Choice A is incorrect because the inspection phase actually provides significant information. Choice C is incorrect as it downplays the importance of thorough observation. Choice D is incorrect because the discomfort level for the expert practitioner is not a defining factor in the inspection phase.
The nurse is planning to assess new memory with a patient. The best way to do this would be to:
- A. Administer the FACT test.
- B. Ask him to describe his first job to you.
- C. Give him the Four Unrelated Words Test.
- D. Ask him to describe the last TV show he watched before coming to the clinic.
Correct Answer: C
Rationale: The correct answer is C: Give him the Four Unrelated Words Test. This is the best way to assess new memory because it is a standardized test specifically designed to evaluate a patient's ability to form new memories. The test involves presenting the patient with four unrelated words and then asking them to recall those words after a delay. This test is reliable, valid, and widely used in clinical settings to assess new memory formation.

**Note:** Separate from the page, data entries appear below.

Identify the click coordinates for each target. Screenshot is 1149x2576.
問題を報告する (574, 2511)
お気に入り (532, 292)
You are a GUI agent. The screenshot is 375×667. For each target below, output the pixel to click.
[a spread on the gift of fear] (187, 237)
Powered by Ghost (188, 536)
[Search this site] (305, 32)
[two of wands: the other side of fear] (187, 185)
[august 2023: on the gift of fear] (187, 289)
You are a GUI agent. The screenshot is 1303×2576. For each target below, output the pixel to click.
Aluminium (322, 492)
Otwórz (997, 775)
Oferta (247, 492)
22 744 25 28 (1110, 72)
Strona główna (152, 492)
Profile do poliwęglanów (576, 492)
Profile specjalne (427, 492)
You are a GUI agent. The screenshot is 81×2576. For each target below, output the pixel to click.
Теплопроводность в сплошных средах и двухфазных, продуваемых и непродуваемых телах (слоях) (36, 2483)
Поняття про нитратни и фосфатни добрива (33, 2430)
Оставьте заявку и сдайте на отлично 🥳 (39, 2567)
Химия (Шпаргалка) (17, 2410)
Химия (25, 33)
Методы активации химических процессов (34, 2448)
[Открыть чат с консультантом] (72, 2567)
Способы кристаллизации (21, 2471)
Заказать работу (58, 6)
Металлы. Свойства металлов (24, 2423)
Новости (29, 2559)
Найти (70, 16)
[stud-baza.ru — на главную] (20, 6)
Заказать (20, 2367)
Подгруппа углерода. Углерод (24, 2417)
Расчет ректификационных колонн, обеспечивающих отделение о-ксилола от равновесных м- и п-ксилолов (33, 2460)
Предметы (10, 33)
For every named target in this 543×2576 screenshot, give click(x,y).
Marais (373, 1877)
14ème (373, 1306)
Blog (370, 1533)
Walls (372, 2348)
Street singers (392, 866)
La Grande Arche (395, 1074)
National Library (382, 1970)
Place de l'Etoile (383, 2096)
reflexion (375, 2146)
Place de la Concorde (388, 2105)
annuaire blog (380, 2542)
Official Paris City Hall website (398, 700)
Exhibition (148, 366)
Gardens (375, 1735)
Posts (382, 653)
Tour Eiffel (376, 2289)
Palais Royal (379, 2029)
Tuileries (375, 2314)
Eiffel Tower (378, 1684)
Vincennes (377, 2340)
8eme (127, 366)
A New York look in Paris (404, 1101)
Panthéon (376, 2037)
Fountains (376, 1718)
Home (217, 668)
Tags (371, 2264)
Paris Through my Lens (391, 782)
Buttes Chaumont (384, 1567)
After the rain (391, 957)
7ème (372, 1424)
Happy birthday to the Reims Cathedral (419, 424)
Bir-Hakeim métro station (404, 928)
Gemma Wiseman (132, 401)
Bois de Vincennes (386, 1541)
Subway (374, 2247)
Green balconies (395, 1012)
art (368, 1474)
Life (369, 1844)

Other choices are incorrect because:
A: Administering the FACT test is not the best way to assess new memory as it is not specifically designed for this purpose.
B: Asking the patient to describe his first job does not directly evaluate new memory formation and may not provide a standardized assessment.
D: Asking the patient to describe the last TV show he watched does not focus on new memory and is not a standardized way to assess memory function.